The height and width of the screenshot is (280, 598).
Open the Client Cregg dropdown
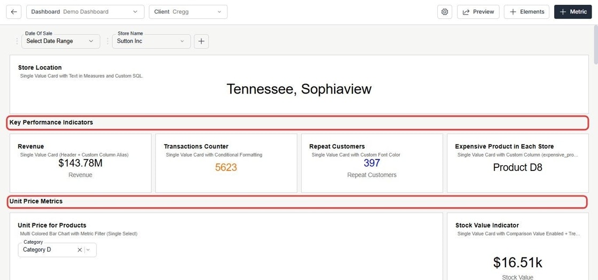(x=188, y=12)
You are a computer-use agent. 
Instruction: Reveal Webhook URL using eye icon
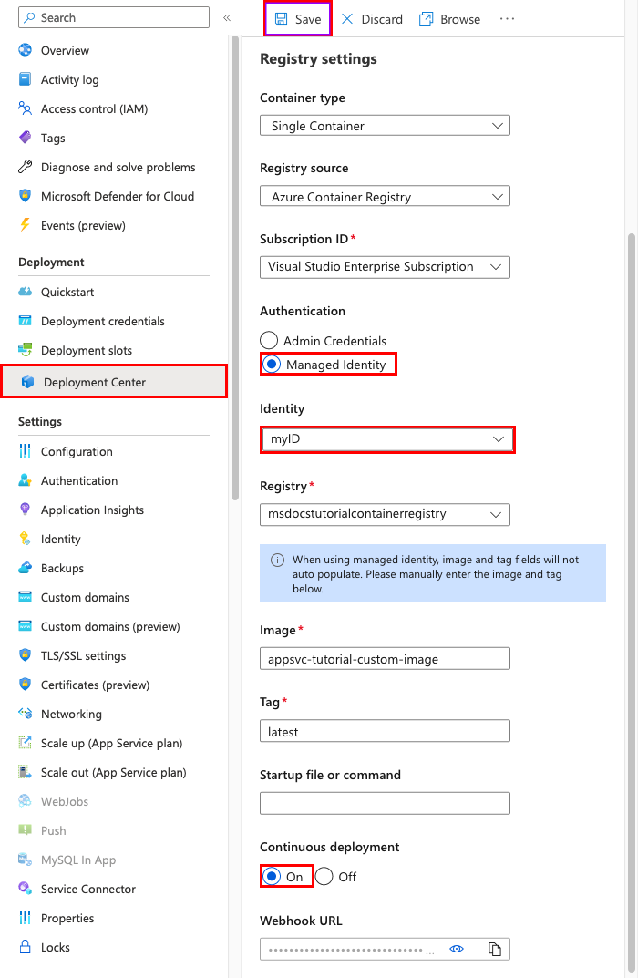pos(458,949)
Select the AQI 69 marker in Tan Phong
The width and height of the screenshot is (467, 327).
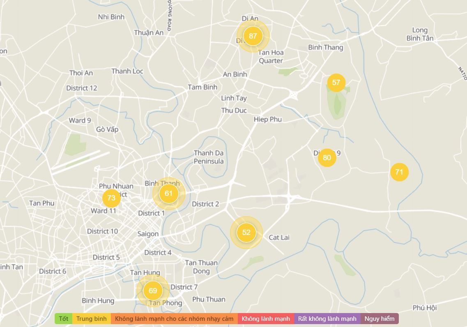[x=153, y=291]
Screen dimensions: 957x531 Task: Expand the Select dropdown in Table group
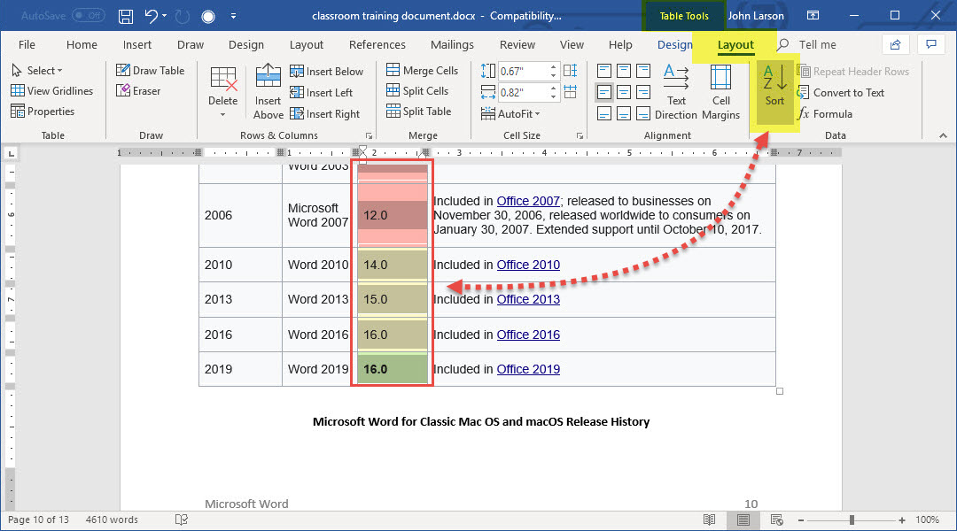click(x=36, y=71)
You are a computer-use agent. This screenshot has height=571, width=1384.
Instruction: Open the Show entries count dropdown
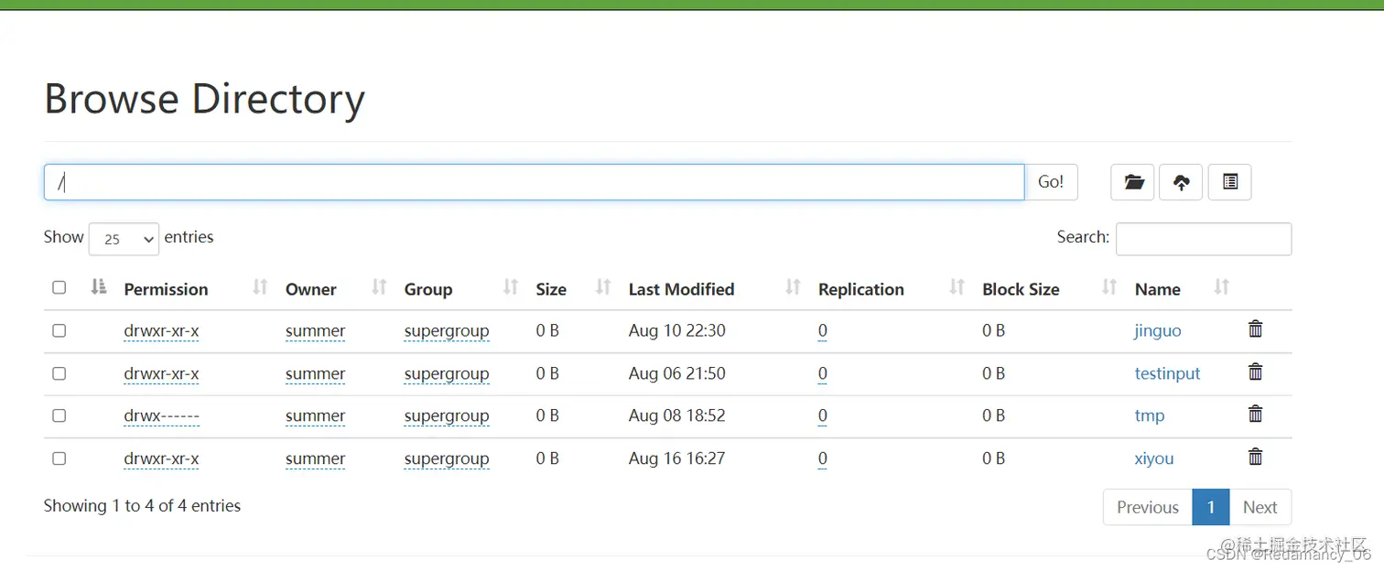(x=124, y=239)
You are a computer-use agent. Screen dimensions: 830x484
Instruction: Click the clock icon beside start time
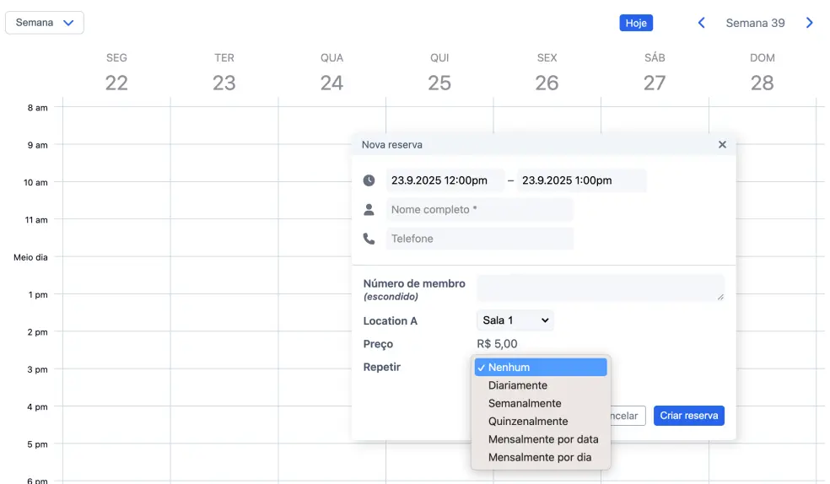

= = = = =

Every line from the one containing "The width and" through the end of the entries above is to be copied exactly; pictures are to be left out.

* [RESPONSE FOR THIS EXERCISE]
The width and height of the screenshot is (467, 327).
[x=153, y=291]
Screen dimensions: 957x531 Task: Expand the Select dropdown in Table group
click(x=36, y=71)
You are a computer-use agent. This screenshot has height=571, width=1384.
Instruction: Open the Show entries count dropdown
(x=124, y=239)
You are a computer-use agent. Screen dimensions: 830x484
Instruction: Click the clock icon beside start time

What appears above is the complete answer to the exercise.